Dans la famille de Catherine, tout le monde est « équipé de gel pour les mains » : « quand nous sortons, nous nous désinfectons les mains. Nous avons changé nos habitudes au quotidien. Si le virus arrive en France, nous porterons des masques. » « Lavage de mains régulier » aussi pour Alexiane qui habite en Corse et pour qui « la proximité avec l’Italie n’est pas un facteur rassurant ».

Eviter les endroits trop fréquentés est aussi une précaution que prennent plusieurs de nos lecteurs. Gilles ne se rend plus « aux matchs de foot, meetings politiques, congrès ou conférences, cinéma, transports en commun bondés. » Marie songe à « ne plus scolariser sa petite fille de 4 ans si des cas sont détectés dans les Hauts-de-France. » Marion évite « de fréquenter des sanitaires publics ». Joss a fait une croix sur « ses vacances aux sports d’hiver » et « évite la foule et les transports en commun, va au restaurant, mais pas au cinéma car les fauteuils ne sont pas désinfectés. »
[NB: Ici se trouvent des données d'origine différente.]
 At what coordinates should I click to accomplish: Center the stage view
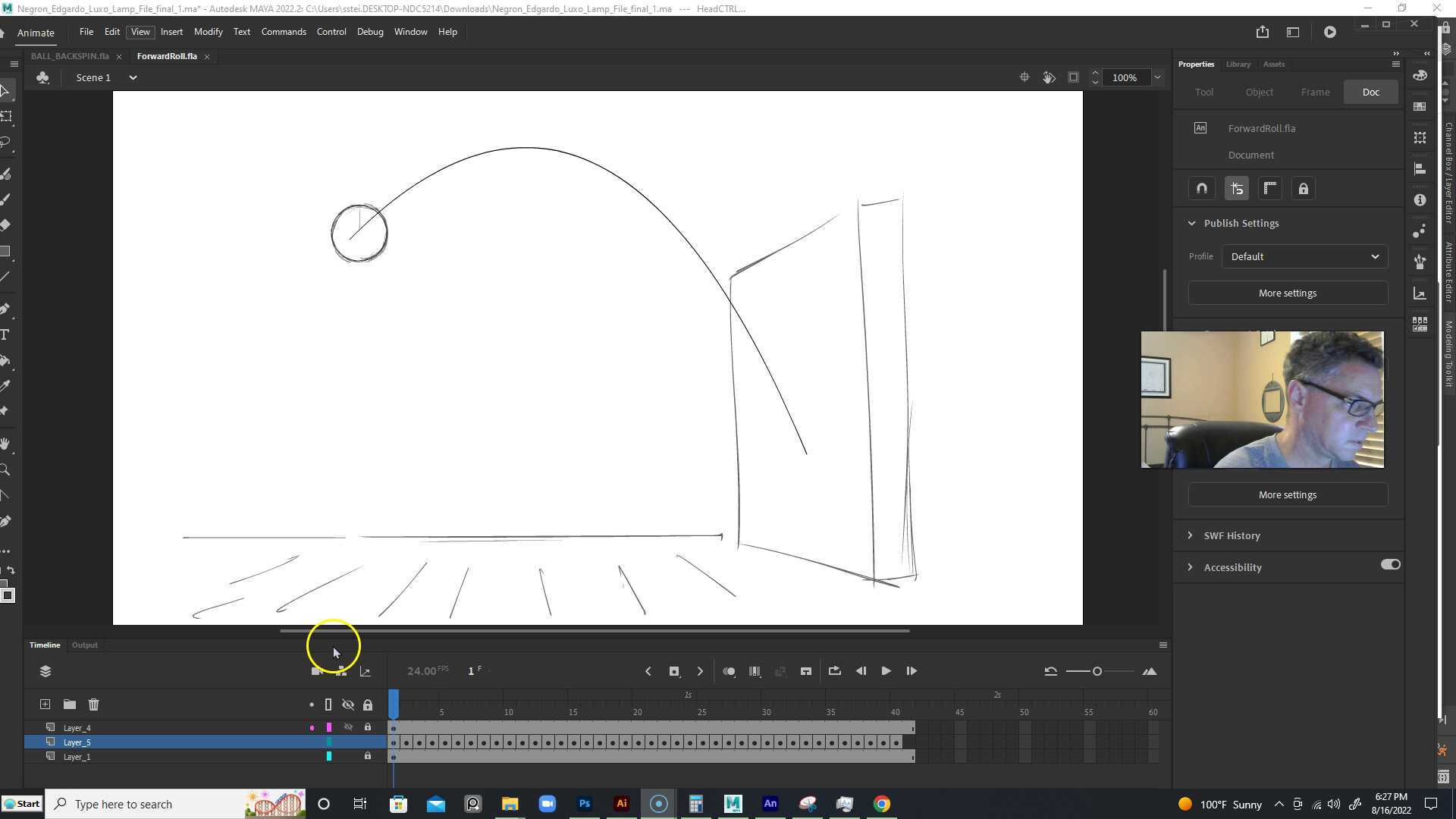click(x=1024, y=77)
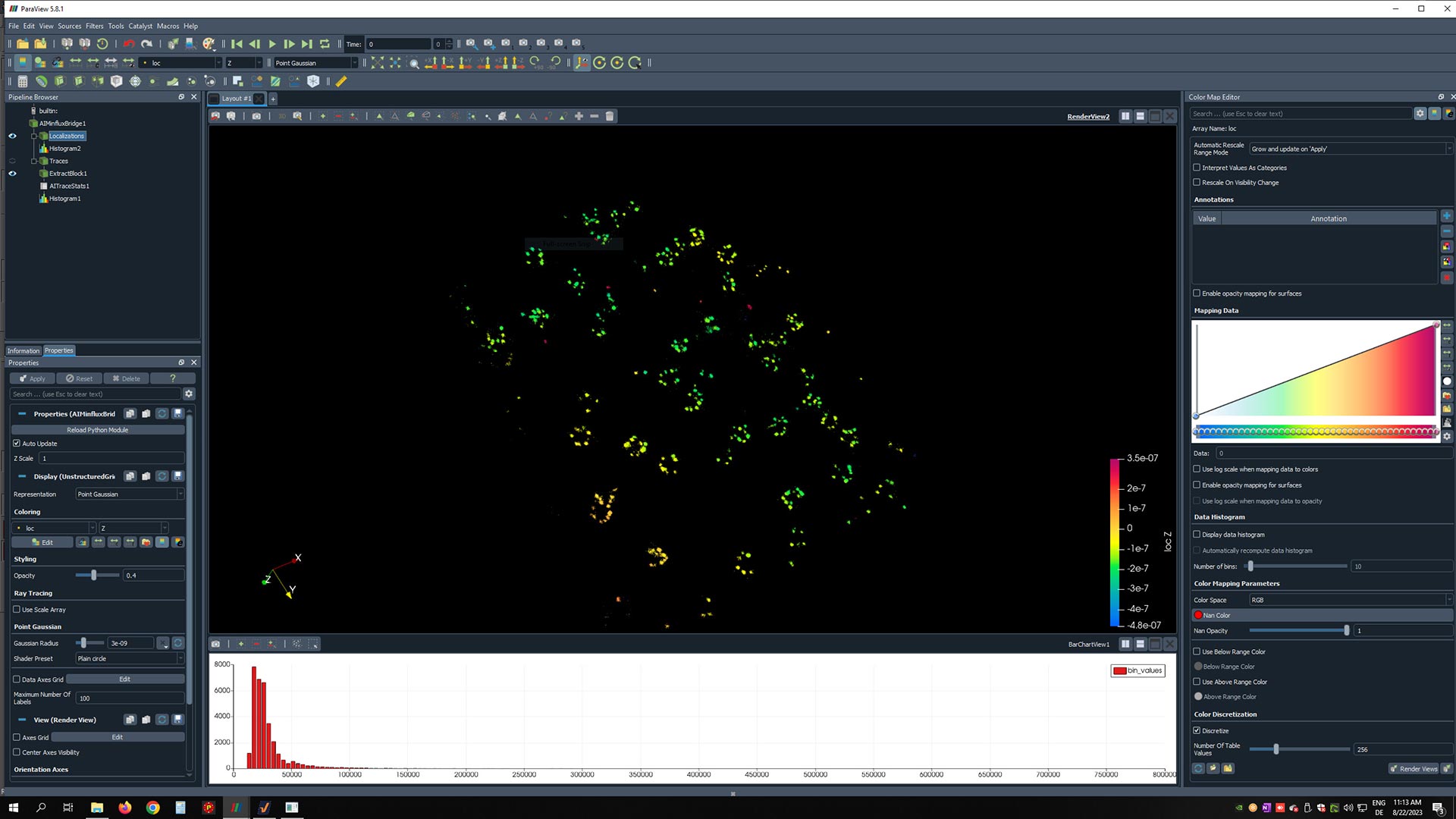Uncheck the Auto Update checkbox

(x=17, y=444)
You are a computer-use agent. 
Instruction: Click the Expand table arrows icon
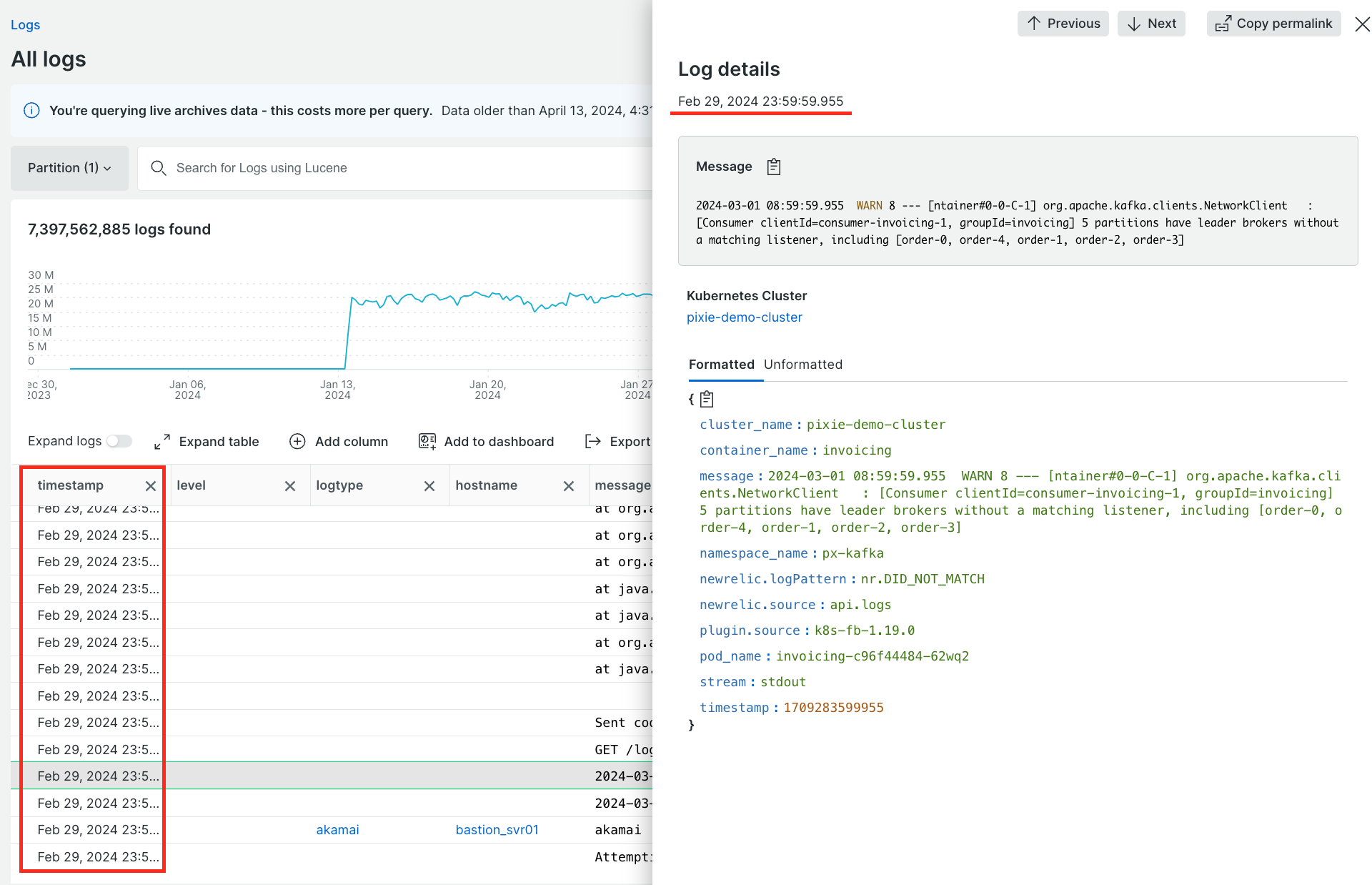(x=162, y=441)
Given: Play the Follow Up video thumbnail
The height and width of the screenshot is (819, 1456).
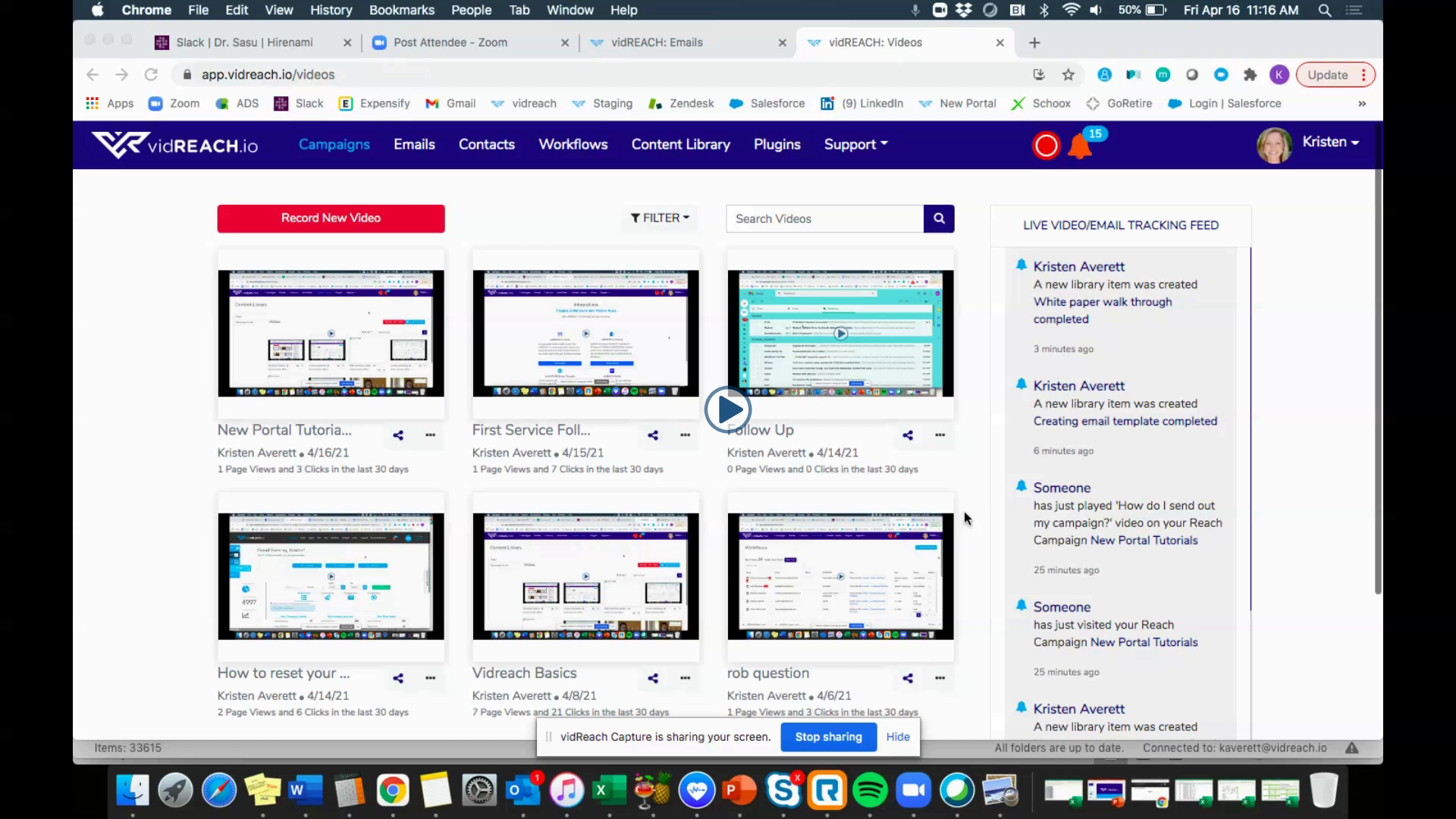Looking at the screenshot, I should (x=840, y=334).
Floriana, elle, craint « une pandémie, et si elle est avérée en France, elle suivrait les recommandations de l’ARS, et ne prend pas plus de précautions qu’à l’ordinaire ».

« J’ai annulé mon voyage »

Autre preuve que le coronavirus a une incidence sur le quotidien de nos internautes, un certain nombre d’annulations dans ce qu’ils avaient prévu. Monique a annulé son « voyage en Italie », Gaétane son « voyage en Chine ». Clo pense à « annuler son séjour au Sri Lanka ». Pour Julie, qui a un enfant de 7 ans, « Séoul attendra l’année prochaine. Quand je vois le nombre de contaminations en Corée du Sud, je me dis qu’on a vraiment pris la bonne décision. » M., qui vit en Corse, a annulé son voyage vers Nice car il « considère que les aéroports sont un facteur de risque de contamination. »

Quant à Marie, prudente, qui revient de Venise, elle a annulé son « rendez-vous chez le gynécologue pour ne pas se trouver dans une salle d’attente avec des femmes enceintes. Je suis peut-être porteuse du virus sans le savoir, je m’en voudrais de le transmettre. »

« Je ne vais pas me pourrir la vie »

Ils sont moins nombreux, mais quelques-uns de nos lecteurs disent avoir choisi de continuer à vivre normalement. « On ne peut pas arrêter de vivre, il faut bien aller travailler », écrit Isabelle qui habite à la frontière avec l’Italie et prend tous les jours un TER dont le terminus est en Italie.

Même état d’esprit pour Elisabeth : « Si ça doit arriver, ça arrivera, ce n’est pas le port d’un masque qui changera quelque chose. Je ne vais pas me pourrir la vie », tranche-t-elle. « La peur n’évite pas le danger, carpe diem », philosophe Anne qui vit pourtant dans le Sud. « Pas de crainte particulière, pas de masque, pas de changement d’habitudes. »

« La psychose, très peu pour moi ! On en fait trop, la grippe tue énormément de personnes à travers le monde et on n’en fait pas autant », estime Audrey. Jean-Michel trouve aussi qu’on « en fait trop à propos du Covid-19, les médias d’information sont anxiogènes avec cette maladie. »

Ce qui inquiète le plus Nathalie qui se dit fataliste, c’est « la bêtise des gens qui s’affolent pour des raisons totalement incroyables. Si je dois attraper le virus, je l’attraperai. »

« Il ne faut pas tomber dans une psychose inutile », conclut Albert qui vit pourtant à Menton, à la frontière italienne.